(Extracted information Opens)

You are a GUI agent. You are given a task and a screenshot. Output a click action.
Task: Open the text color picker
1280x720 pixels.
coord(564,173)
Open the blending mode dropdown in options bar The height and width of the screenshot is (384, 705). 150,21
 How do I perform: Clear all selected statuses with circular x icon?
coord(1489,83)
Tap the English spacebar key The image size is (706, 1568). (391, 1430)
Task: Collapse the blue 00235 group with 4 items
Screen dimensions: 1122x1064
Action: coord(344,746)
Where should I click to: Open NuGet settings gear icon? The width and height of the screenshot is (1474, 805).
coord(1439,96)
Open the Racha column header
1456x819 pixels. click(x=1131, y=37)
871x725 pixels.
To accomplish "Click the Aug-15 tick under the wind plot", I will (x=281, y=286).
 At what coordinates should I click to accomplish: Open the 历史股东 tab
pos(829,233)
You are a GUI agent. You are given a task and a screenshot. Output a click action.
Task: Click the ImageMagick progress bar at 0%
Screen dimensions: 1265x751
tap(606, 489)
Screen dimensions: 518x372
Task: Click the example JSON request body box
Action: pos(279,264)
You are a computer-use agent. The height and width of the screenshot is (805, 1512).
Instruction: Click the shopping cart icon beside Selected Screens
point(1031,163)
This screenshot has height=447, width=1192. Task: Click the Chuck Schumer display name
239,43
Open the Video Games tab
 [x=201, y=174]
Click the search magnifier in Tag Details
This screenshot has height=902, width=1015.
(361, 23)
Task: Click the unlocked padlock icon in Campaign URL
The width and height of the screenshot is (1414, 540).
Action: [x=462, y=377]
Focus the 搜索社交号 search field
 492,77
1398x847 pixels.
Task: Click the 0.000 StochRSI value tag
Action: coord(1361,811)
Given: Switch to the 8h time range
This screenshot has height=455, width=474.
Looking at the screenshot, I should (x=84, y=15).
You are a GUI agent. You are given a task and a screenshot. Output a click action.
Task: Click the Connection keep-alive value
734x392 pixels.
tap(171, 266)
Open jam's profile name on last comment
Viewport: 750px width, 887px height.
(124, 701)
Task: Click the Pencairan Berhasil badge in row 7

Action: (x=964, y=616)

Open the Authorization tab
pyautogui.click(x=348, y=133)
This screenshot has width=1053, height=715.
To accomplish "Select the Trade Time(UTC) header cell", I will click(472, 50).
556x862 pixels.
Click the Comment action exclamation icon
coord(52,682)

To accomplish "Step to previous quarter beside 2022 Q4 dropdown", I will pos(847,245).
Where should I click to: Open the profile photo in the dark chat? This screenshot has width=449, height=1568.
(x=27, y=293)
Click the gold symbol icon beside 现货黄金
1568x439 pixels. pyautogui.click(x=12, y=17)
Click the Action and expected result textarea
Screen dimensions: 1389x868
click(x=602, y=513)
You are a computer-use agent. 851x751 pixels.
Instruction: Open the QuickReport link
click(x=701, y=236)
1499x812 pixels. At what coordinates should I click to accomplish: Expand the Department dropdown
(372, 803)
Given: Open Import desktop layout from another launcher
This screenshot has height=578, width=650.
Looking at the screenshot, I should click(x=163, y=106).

(Extracted information Closes)

Your goal:
Type the data again exactly. Leave nothing out.

Response:
You are a GUI agent. You are given a task and a screenshot. Output a click action.
Task: Open the text color picker
1280x720 pixels.
coord(564,173)
Open the blending mode dropdown in options bar The height and width of the screenshot is (384, 705). 150,21
 How do I perform: Clear all selected statuses with circular x icon?
coord(1489,83)
Tap the English spacebar key The image size is (706, 1568). (391, 1430)
Task: Collapse the blue 00235 group with 4 items
Screen dimensions: 1122x1064
Action: coord(344,746)
Where should I click to: Open NuGet settings gear icon? The width and height of the screenshot is (1474, 805).
coord(1439,96)
Open the Racha column header
1456x819 pixels. click(x=1131, y=37)
871x725 pixels.
To accomplish "Click the Aug-15 tick under the wind plot", I will (x=281, y=286).
 At what coordinates should I click to accomplish: Open the 历史股东 tab
pos(829,233)
You are a GUI agent. You are given a task and a screenshot. Output a click action.
Task: Click the ImageMagick progress bar at 0%
Screen dimensions: 1265x751
tap(606, 489)
Screen dimensions: 518x372
Task: Click the example JSON request body box
Action: pos(279,264)
You are a computer-use agent. The height and width of the screenshot is (805, 1512).
Instruction: Click the shopping cart icon beside Selected Screens
point(1031,163)
This screenshot has height=447, width=1192. Task: Click the Chuck Schumer display name
239,43
Open the Video Games tab
 [x=201, y=174]
Click the search magnifier in Tag Details
This screenshot has height=902, width=1015.
(361, 23)
Task: Click the unlocked padlock icon in Campaign URL
The width and height of the screenshot is (1414, 540).
Action: [x=462, y=377]
Focus the 搜索社交号 search field
 492,77
1398x847 pixels.
Task: Click the 0.000 StochRSI value tag
Action: coord(1361,811)
Given: Switch to the 8h time range
This screenshot has height=455, width=474.
Looking at the screenshot, I should (x=84, y=15).
You are a GUI agent. You are given a task and a screenshot. Output a click action.
Task: Click the Connection keep-alive value
734x392 pixels.
tap(171, 266)
Open jam's profile name on last comment
Viewport: 750px width, 887px height.
(124, 701)
Task: Click the Pencairan Berhasil badge in row 7

Action: (x=964, y=616)

Open the Authorization tab
pyautogui.click(x=348, y=133)
This screenshot has width=1053, height=715.
To accomplish "Select the Trade Time(UTC) header cell", I will click(472, 50).
556x862 pixels.
Click the Comment action exclamation icon
coord(52,682)

To accomplish "Step to previous quarter beside 2022 Q4 dropdown", I will pos(847,245).
Where should I click to: Open the profile photo in the dark chat? This screenshot has width=449, height=1568.
(x=27, y=293)
Click the gold symbol icon beside 现货黄金
1568x439 pixels. pyautogui.click(x=12, y=17)
Click the Action and expected result textarea
Screen dimensions: 1389x868
click(x=602, y=513)
You are a computer-use agent. 851x751 pixels.
Instruction: Open the QuickReport link
click(x=701, y=236)
1499x812 pixels. At what coordinates should I click to accomplish: Expand the Department dropdown
(372, 803)
Given: Open Import desktop layout from another launcher
This screenshot has height=578, width=650.
Looking at the screenshot, I should click(x=163, y=106).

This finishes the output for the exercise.